■ To do: Beneath this task are records; print exactly the stretch of them from the line with "Viewport: 1155px width, 434px height." through the line with "Given: Open the プロジェクトセカイ title link", both ends included.

Saved entries
'''

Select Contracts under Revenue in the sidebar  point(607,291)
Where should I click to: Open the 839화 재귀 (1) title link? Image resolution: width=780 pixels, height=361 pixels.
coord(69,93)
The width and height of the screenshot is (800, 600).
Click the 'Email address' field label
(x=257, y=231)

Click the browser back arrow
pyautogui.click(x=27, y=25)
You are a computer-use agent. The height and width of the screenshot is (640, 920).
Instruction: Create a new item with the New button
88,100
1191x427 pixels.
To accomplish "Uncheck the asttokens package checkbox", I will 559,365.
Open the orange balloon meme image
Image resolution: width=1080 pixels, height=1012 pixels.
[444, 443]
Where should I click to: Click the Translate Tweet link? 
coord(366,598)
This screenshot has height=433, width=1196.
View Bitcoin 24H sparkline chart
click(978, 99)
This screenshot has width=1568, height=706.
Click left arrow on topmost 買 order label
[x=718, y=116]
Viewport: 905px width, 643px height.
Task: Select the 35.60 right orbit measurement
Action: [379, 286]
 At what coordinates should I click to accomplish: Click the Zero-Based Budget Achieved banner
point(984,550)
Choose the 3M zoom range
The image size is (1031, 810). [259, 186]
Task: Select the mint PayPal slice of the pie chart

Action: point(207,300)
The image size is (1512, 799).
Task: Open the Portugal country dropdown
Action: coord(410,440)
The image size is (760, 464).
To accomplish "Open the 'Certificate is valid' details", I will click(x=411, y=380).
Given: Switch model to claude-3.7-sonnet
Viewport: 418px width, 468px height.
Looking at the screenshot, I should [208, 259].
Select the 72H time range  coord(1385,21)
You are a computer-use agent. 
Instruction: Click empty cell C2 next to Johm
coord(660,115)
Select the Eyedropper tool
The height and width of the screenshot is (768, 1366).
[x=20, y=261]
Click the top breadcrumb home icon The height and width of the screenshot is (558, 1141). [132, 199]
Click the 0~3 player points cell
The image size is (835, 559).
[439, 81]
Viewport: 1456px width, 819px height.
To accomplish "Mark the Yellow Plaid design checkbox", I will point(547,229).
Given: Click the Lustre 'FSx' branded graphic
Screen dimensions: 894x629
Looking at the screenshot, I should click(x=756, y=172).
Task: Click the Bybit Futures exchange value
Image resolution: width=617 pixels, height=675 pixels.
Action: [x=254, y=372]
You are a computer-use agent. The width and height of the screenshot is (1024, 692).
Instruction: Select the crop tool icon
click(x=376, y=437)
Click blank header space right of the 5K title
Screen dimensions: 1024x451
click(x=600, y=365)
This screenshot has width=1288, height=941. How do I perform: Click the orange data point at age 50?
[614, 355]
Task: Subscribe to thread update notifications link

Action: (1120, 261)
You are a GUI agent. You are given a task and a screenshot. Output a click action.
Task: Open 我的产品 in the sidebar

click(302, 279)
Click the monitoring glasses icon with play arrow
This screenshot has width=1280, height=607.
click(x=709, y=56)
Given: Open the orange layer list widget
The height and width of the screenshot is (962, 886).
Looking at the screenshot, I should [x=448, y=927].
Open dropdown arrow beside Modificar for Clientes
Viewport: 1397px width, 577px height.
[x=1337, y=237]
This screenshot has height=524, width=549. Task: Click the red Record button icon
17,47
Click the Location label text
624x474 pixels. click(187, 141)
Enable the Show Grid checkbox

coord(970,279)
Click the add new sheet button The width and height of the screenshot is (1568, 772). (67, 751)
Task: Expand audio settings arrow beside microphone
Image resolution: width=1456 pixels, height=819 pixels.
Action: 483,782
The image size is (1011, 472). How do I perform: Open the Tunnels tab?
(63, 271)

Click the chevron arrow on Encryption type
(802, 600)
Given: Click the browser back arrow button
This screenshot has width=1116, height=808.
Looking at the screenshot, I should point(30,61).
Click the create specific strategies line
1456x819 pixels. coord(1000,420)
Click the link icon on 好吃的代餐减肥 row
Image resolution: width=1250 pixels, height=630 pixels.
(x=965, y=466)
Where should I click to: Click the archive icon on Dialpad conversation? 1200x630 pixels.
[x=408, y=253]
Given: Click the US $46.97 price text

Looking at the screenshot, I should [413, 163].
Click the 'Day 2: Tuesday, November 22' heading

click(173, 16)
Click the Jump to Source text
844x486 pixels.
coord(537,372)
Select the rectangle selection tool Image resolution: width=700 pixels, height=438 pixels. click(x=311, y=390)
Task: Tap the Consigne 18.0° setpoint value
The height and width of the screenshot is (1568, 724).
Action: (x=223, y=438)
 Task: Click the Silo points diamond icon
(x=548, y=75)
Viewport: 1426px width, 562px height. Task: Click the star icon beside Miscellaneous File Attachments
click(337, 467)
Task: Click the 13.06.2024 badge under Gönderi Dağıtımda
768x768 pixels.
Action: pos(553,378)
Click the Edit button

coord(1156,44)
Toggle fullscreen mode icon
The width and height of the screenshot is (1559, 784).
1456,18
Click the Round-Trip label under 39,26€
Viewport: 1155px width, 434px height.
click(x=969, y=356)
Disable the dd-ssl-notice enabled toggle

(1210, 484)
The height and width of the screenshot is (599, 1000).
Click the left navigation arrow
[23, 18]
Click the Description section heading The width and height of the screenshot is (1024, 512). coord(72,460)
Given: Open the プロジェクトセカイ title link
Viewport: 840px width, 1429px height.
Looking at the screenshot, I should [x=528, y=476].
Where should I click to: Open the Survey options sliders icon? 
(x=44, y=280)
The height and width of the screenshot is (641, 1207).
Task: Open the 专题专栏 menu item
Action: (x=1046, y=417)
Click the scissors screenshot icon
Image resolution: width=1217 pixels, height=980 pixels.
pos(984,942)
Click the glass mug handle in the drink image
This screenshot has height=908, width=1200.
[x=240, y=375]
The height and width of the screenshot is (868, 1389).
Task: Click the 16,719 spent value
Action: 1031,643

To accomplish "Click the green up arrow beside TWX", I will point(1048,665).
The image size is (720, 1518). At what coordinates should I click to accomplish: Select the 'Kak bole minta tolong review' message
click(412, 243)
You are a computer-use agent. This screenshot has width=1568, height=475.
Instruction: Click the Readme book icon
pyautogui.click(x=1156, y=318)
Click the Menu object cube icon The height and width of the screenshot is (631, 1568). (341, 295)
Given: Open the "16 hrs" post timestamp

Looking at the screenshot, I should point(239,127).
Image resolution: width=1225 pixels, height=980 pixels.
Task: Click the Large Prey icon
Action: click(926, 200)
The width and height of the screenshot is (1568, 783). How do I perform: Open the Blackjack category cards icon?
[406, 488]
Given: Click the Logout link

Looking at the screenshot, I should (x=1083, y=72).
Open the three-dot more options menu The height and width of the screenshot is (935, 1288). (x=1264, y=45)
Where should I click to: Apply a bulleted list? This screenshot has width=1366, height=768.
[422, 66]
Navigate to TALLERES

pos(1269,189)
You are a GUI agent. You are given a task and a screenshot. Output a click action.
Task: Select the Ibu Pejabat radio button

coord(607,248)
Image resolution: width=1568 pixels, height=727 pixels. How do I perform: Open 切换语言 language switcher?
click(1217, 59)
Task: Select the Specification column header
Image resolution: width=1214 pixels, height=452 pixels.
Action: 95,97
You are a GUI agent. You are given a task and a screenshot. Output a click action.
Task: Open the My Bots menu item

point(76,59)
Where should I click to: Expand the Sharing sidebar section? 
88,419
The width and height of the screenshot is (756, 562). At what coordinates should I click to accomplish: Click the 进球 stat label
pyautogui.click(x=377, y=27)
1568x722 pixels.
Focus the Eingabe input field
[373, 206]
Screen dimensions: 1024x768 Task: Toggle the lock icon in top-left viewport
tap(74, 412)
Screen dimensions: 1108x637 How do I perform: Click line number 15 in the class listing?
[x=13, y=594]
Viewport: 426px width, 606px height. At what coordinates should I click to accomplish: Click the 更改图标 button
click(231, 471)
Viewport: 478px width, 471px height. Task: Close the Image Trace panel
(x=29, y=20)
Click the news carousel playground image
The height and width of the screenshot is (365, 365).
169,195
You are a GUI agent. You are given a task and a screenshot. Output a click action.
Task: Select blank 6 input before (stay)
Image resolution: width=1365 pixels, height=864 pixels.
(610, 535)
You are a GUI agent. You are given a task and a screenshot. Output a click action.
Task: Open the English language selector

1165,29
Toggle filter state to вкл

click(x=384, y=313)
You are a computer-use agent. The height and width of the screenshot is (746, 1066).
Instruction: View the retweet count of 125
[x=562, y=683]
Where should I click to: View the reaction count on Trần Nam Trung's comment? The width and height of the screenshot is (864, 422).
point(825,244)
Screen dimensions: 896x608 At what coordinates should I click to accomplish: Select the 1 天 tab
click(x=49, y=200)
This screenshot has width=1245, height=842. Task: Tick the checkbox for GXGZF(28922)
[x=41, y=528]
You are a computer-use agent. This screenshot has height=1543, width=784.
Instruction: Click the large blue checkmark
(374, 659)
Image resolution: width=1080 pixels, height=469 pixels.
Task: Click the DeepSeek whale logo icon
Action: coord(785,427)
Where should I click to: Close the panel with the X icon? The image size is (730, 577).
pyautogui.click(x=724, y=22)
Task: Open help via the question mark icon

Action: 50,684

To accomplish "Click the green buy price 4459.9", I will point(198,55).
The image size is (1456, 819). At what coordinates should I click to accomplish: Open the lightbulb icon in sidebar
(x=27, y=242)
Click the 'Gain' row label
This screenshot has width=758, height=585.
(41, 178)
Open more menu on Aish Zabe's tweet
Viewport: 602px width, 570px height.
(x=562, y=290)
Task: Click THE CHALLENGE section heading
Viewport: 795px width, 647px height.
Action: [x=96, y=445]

'''

■ Solution:
Viewport: 1155px width, 434px height.
click(x=969, y=356)
Disable the dd-ssl-notice enabled toggle

(1210, 484)
The height and width of the screenshot is (599, 1000).
Click the left navigation arrow
[23, 18]
Click the Description section heading The width and height of the screenshot is (1024, 512). coord(72,460)
Given: Open the プロジェクトセカイ title link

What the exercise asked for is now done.